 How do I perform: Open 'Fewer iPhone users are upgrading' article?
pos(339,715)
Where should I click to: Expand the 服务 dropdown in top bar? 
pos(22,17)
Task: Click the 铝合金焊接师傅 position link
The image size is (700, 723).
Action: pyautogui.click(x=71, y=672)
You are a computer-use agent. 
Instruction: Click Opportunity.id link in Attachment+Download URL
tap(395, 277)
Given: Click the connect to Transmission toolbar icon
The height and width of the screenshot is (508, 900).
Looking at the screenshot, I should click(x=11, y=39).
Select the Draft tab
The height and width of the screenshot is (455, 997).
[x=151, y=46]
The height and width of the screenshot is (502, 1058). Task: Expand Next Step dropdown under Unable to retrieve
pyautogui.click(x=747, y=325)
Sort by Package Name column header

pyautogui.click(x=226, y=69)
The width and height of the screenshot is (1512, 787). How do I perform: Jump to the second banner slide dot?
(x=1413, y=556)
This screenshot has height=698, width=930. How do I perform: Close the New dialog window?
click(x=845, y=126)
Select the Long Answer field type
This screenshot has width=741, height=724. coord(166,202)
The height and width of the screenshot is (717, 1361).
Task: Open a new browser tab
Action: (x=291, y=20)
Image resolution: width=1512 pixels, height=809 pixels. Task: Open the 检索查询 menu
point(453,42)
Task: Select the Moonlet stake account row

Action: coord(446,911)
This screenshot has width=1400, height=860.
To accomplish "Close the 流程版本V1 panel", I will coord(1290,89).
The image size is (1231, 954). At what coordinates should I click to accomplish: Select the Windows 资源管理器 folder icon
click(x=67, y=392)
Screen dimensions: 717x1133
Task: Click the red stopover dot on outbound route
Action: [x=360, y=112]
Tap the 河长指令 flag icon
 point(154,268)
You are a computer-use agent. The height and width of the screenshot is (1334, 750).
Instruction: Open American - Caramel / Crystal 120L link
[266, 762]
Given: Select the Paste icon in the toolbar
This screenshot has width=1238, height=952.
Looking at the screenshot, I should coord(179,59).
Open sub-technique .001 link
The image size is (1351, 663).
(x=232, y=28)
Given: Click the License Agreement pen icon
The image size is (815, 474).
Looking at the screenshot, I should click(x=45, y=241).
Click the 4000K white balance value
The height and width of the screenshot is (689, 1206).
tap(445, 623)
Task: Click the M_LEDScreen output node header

◆ ◆ ◆ ◆ ◆

### Task to carry out
Update the data from the line with "Given: Click the connect" up to and including the line with "I will coord(1290,89).", changing "Package Name" to "Install Date" and keeping everything else the same. Give back only those lines.

### Answer in full
Given: Click the connect to Transmission toolbar icon
The height and width of the screenshot is (508, 900).
Looking at the screenshot, I should click(x=11, y=39).
Select the Draft tab
The height and width of the screenshot is (455, 997).
[x=151, y=46]
The height and width of the screenshot is (502, 1058). Task: Expand Next Step dropdown under Unable to retrieve
pyautogui.click(x=747, y=325)
Sort by Install Date column header

pyautogui.click(x=226, y=69)
The width and height of the screenshot is (1512, 787). How do I perform: Jump to the second banner slide dot?
(x=1413, y=556)
This screenshot has height=698, width=930. How do I perform: Close the New dialog window?
click(x=845, y=126)
Select the Long Answer field type
This screenshot has width=741, height=724. coord(166,202)
The height and width of the screenshot is (717, 1361).
Task: Open a new browser tab
Action: (x=291, y=20)
Image resolution: width=1512 pixels, height=809 pixels. Task: Open the 检索查询 menu
point(453,42)
Task: Select the Moonlet stake account row

Action: coord(446,911)
This screenshot has width=1400, height=860.
To accomplish "Close the 流程版本V1 panel", I will coord(1290,89).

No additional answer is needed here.